When the producers were revealed, there was silence, except for the sound of jaws hitting the floor. The final two exceptional wines were from Bouchard Père & Fils and my own pick of the bunch, a spellbinding Montrachet from Domaine Drouhin. The first two Montrachets were from Olivier Leflaive, whose contributions incidentally received the highest average score for the entire week, and Domaine Marc Colin, from whom I was expecting more given how it showed from barrel; the wine may be closing up shop for a period.

So, what was number three? Surely it couldn’t be… Yes, it was. Arguably the most prestigious Montrachet, number three was Domaine des Comtes-Lafon, whose Meursaults had shone in previous flights. I scratched my head. I went back and re-tasted it. No difference. No discernible fault. What could explain its decidedly average performance? The praise that I lavished after tasting it in bottle last October came back to ridicule me. Yet, my palate was in functioning order, and working my way back through the five wines a third time, there is no doubt that this bottle was like an extremely gifted England footballer missing a penalty. As I said, there are no punches pulled and I am sure that Dominique Lafon would not want it any other way. But you know what? I bet if I taste it again, I’ll probably end up giving it a perfect score.


Blind tasting is always a tough environment where flaws are exposed, but many of these 2017 white Burgundies lived up to expectations. Perhaps I was hoping for a little more from the Chablis flights, though these excluded two superstars. Certainly, the Côte de Beaune is home to a bevy of great wines. It is difficult to pick out any one appellation, though I found much to admire in Puligny-Montrachet, closely followed by Meursault. The growing season allowed those Pulignys to demonstrate their nerve and steeliness and their mineralité, particularly in climats such as Les Combettes and Les Pucelles and then among the Grand Crus, which were generally superior in quality, though there is always an intersection where Premier Crus surpass Grand Crus, especially in the less consistent Corton-Charlemagne. This tasting did not provide evidence that the 2017 vintage matches the brilliant 2014 whites, which stand as the benchmark of recent years, and with global warming, one can speculate whether we will ever see their kind again. The 2017s do, however, have plenty of aging potential, as many possess the necessary energy and concentration, and the best will reach their peak between 10 and 25 years of age.

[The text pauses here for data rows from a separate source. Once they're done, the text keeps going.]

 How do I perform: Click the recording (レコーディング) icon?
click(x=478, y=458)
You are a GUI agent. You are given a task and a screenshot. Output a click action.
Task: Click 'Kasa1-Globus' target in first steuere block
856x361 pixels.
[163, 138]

The tasting was over. I must confess that having been denied Burgfest last year, I treasured this occasion even more. When I entered France at the beginning of June, I still did not know for sure whether it would go ahead. In the end, it turned out to be one of my favorite Burgfests and provided a useful reading that will be expanded over the coming years. The 2017 reds are lined up for the beginning of September 2021 (as they have been for many months). You cannot predict the future these days, but God and travel restrictions willing, I will be back at Le Hameau de Barboron to see whether the vintage that I called a “modern classic” matches its white counterpart.